BonFIRE logo and link to main BonFIRE site

Table Of Contents

Previous topic

BonFIRE Internal DNS

Next topic

Managing Data Storage for Monitoring

This Page

Overview of Monitoring Options in BonFIRE

The monitoring solution offered by BonFIRE is based on the open source monitoring software Zabbix, with the exception of timestamping. The software comprises two major software components: Zabbix server and Zabbix agent. The server is referred to as ‘aggregator’ in BonFIRE, which would be deployed in a separate resource, whilst the agent resides in the deployed resource image (one per resource image). The Zabbix aggregator collects monitoring information reported by the Zabbix agents in a database. The database can be stored either inside the aggregator image or stored into an external storage resource that is attached to the aggregator as an additional, external disk.

BonFIRE monitoring System enables experimenters to store monitoring data in a flexible way. The data storage size can be offered on-demand, and thus, the experimenter can get the desired storage size. Furthermore, depending on the experiment setup, monitoring data is not only available while experimenting but can even be maintained persistent after the deletion or the expiration of the experiment.

▶ EXERCISE SET
- 1) List every topic title that the BonFIRE monitoring page shows in its navigation under "Previous topic", "Next topic", and "This Page".
- 2) Write the next part of the BonFIRE monitoring overview, picking up after its final sentence.

▶ EXTRACTED ENTRIES
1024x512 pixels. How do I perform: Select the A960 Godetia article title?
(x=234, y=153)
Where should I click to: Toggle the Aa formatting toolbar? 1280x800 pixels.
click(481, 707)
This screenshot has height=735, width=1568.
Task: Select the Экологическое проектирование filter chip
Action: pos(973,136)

▶ RESPONSES TO THE EXERCISE
- 1) BonFIRE Internal DNS; Managing Data Storage for Monitoring; Overview of Monitoring Options in BonFIRE

- 2)
The BonFIRE API offers an abstraction to access the data stored in the ‘aggregator’.

VM Monitoring

Many metrics are being monitored in VM level. Over than 100 metrics are being monitored by default and can be activated or deactivated on request. Some of these, but not limited to, per VM are: total memory, used memory, free memory, total swap memory, used swap memory, free swap memory, total storage, used storage, free storage, CPU load, CPU utilization (%), CPU count, network metrics (e.g. incoming and outgoing traffic in interfaces, OS-related metrics, processes-related metrics (e.g. number of running processes), services-related metrics (e.g. FTP-/Email-/SSH-server is running), etc. On the page of how to set up monitoring you can find more information and guidelines.

Application Monitoring

Application monitoring addresses metrics which provide information about the state of the running application, its performance and other application specific information. These metrics are not provided by default by Zabbix, the experiments needs to explicitly configure them at the agent and the server.

Infrastructure Monitoring

BonFIRE provides its experimenters the ability to get monitoring data about the physical machines that run their VMs. We refer to this service as infrastructure monitoring. Most requested infrastructure metrics are: CPU load, total and free memory, free swap memory, the number of VMs on a physical node, disk IO, disk read/write, incoming and outgoing traffics on interfaces, energy usage and CO2 estimation, etc.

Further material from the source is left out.